La usabilidad, por lo tanto, resulta operativa ya que contribuye a establecer las formas a través de las cuales los usuarios buscarán la información que necesitan, lo cual incidirá en la experiencia de navegación que puedan tener.
En general la mayoría de los clientes ponen una atención, casi exclusiva, en la identidad visual y en los contenidos en sí mismos, minimizando la importancia de cómo estos últimos pueden ser organizados.
Como profesionales debemos advertirles y explicarles sobre la trascendencia de la organización de contenidos en el proyecto a encarar.
Si no lo hacemos corremos el riesgo de tener un sitio de buen desarrollo estilístico o con interesantes contenidos, pero sin alma, donde a los usuarios se les dificulte encontrar la información que buscan y origine una experiencia negativa al navegarlo.
Al planificar un sitio, también, debe tenerse en cuenta el punto de vista del usuario. Cuando navegamos un sitio construimos modelos mentales de los mismos compuestos por expectativas personales, la información que encontramos y por la acción de convenciones que nos capacitan contribuyendo a que, consciente o intuitivamente, sepamos dónde buscar los contenidos que necesitamos.
Todo proceso de desarrollo de sitio debe ser capaz de mantener un eje entre los objetivos planteados, la audiencia a la cual se dirige y los contenidos a ofrecer. La Arquitectura de la Información sostiene ese eje, en forma coherente y consistente, estableciendo la estrategia comunicacional fundacional, aquella que establece cómo se organiza la información y refleja el “espíritu” del sitio.
En Estados Unidos nuevos conceptos “fabricados” por las empresas o teóricos reconocen que la Arquitectura de la Información no puede ni debe trabajar en forma aislada, tendencia muy afianzada hasta el presente en América del Norte y Europa.
Es necesario resaltar algo obvio. Los conceptos son universales, pero la aplicación es particular a cada realidad. Uno de los principales errores de quienes desarrollan sitios en Internet es volcar conceptos teóricos en forma directa a la práctica profesional, sin dedicar tiempo ni esfuerzo al proceso de descubrimiento de todo proyecto. Se trata de una especie de vuelta al plan libro utilizado en la planificación de los años 60’ en las políticas estatales.

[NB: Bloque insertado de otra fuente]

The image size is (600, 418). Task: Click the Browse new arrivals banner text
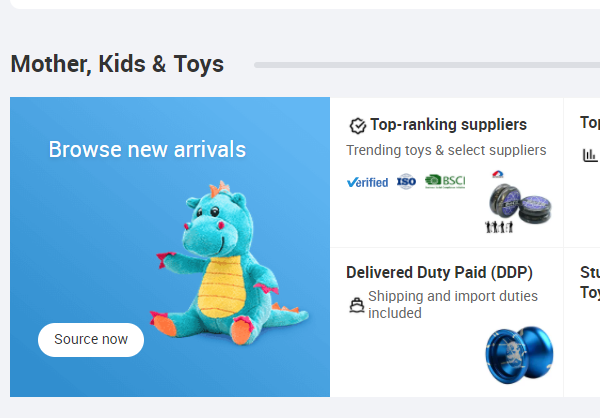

En América Latina, quienes trabajamos en Arquitectura de la Información lo hacemos en permanente interacción con otras disciplinas. Se trata de un proceso de aprendizaje complementario y enriquecedor.
En Argentina los pasos son cada vez más fuertes: existe una oferta de capacitación presencial y a distancia que democratiza la posibilidad de acceder al conocimiento de esta nueva disciplina; la industria editorial encara proyectos editoriales; aquellos que nos dedicamos a la Arquitectura de la Información nos reunimos periódicamente con el objetivo de crear comunidad con sentido tribalista.
No deben regirnos las doctrinas, no debe cegarnos la tentación de encontrar una verdad individual. Es vital producir conocimiento crítico con anclaje en nuestra realidad, de manera de afianzar una identidad que pueda ser proyectada a nivel mundial.